С принятием в 2012 году программы «5–100» началась чехарда с руководителями института, слиянием с истфаком, пединститутом, бесконечными переименованиями, написанием скопусовских статей и т. д. Результат и качество образования стали никому не интересны. Главное — количество, а не качество. Чем больше студентов-платников, тем лучше. Это живые деньги, которые якобы идут нам на зарплату. Доходило до того, что в китайские группы набирали до 30 человек при нормативе 5–10. Чему можно научить в таких условиях? Преподаватели превратились в винтики большого механизма, а позже в крепостных, которые должны были молча и покорно выполнять все требования начальства. Пошел вал отчетности. Резко увеличилась и лекционная нагрузка. Бывали времена, когда мне приходилось читать до 15 лекций в неделю, причем чуть ли не на любую тему. И все это в системе полного хаоса, когда никто и ни за что не отвечает, в режиме страха, когда нельзя сказать лишнего слова, поскольку репрессии последуют незамедлительно.

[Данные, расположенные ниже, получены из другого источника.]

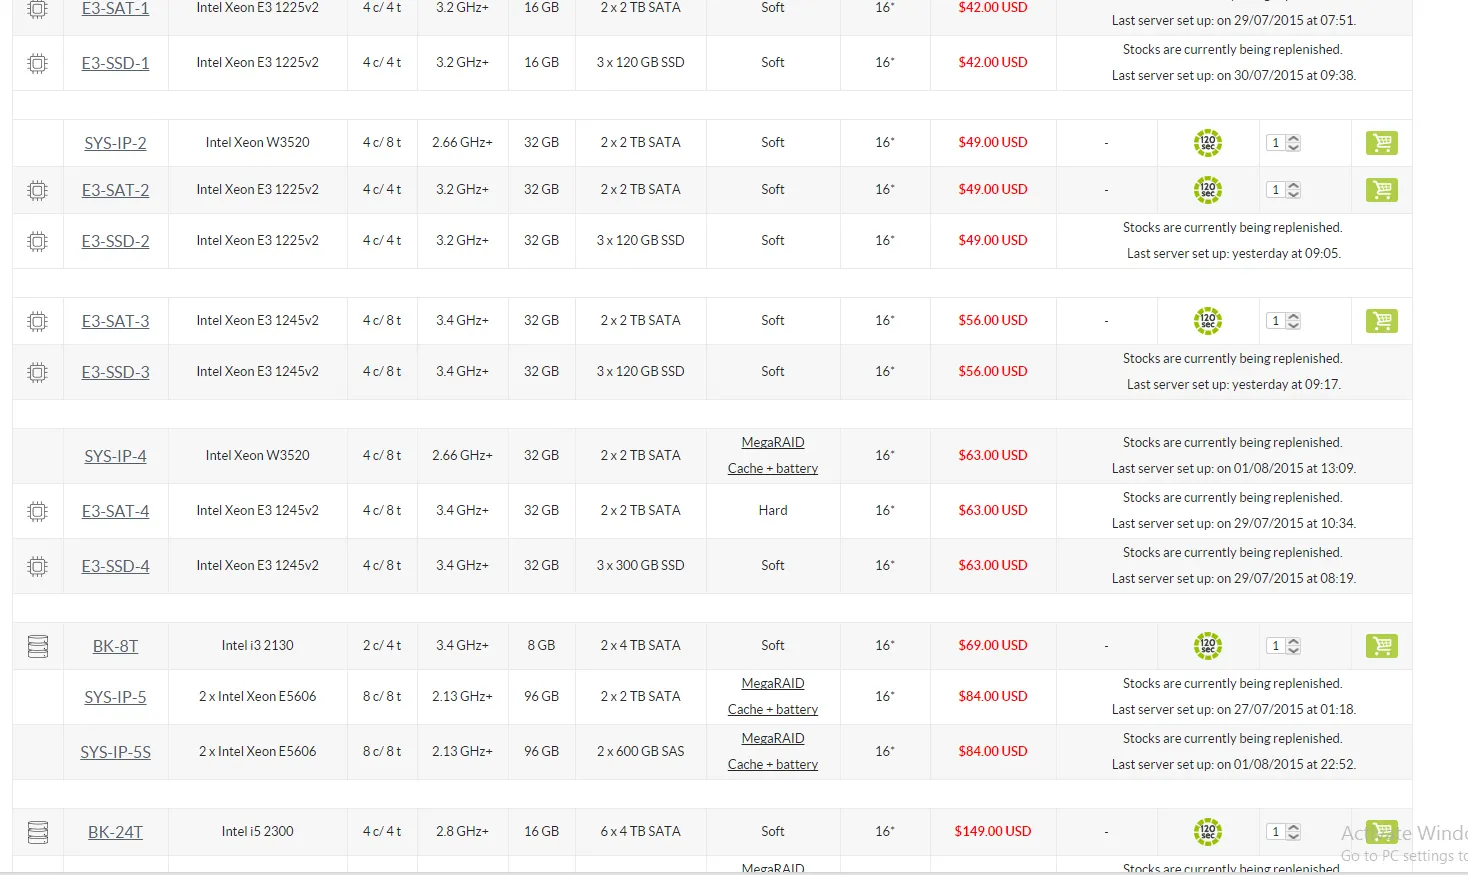Click the processor icon next to E3-SAT-4
Screen dimensions: 1468x875
pyautogui.click(x=37, y=511)
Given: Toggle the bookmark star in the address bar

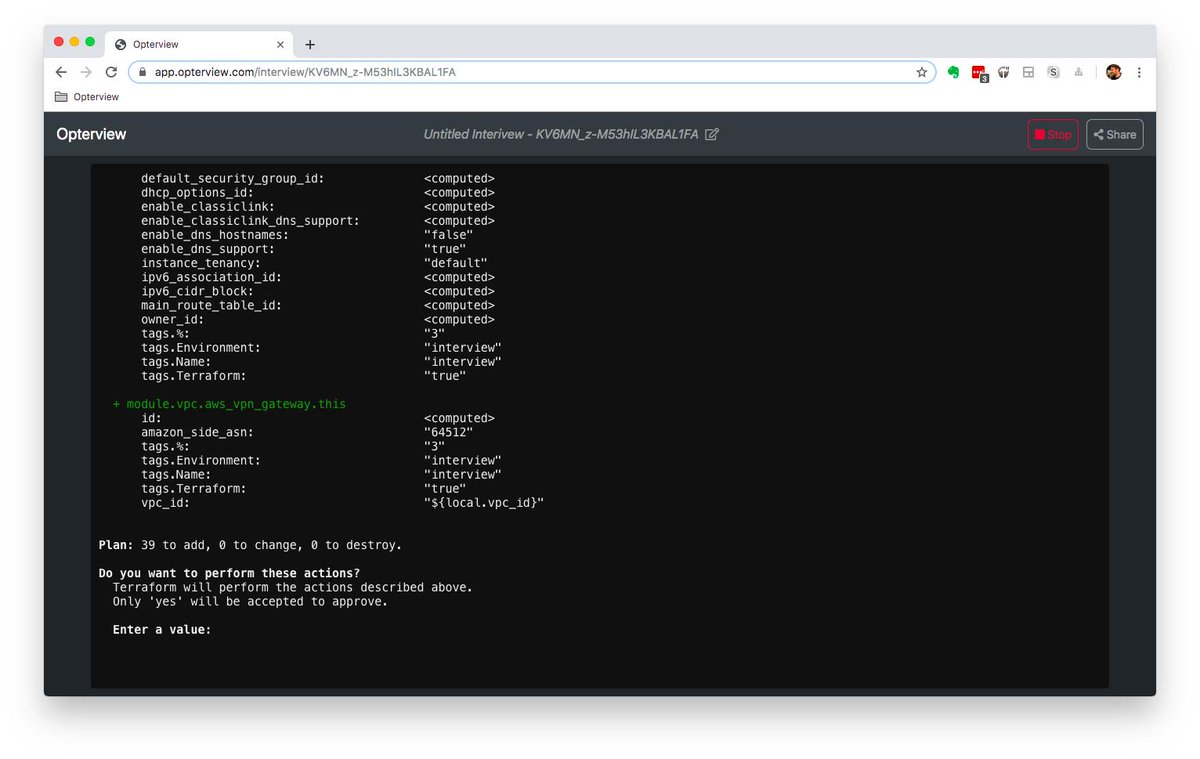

В подобного рода условиях Беккин оказался не ко двору. Не мытьем, так катанием от него избавились в 2015 году. Разбежались и другие сотрудники кафедры, я оставался до последнего. Пытался объяснить руководству, что так работать нельзя, надо думать о будущем страны, о том, кого мы готовим себе на смену, но от этого меня стали гнобить еще больше. Несмотря на высокие показатели, полное соответствие всем требованиям, от меня избавились вполне законно, но для этого им пришлось использовать разные хитроумные схемы.

Свое 20-летие Институт востоковедения КГУ встречает вот в таком виде. Нет той старой, камерной и семейной структуры, где я начинал работу. Понимаю, что в нынешних условиях институты такого типа не смогут существовать финансово успешно, хотя эксклюзивный продукт везде стоит дорого. Но это не значит, что надо махнуть рукой. Специалисты-востоковеды нужны, но в «совхозах-гигантах» их не подготовить. Это продукт штучный. Я оптимист и надеюсь на лучшее. История развивается по спирали. Верую в то, что альма-матер ждет светлая полоса.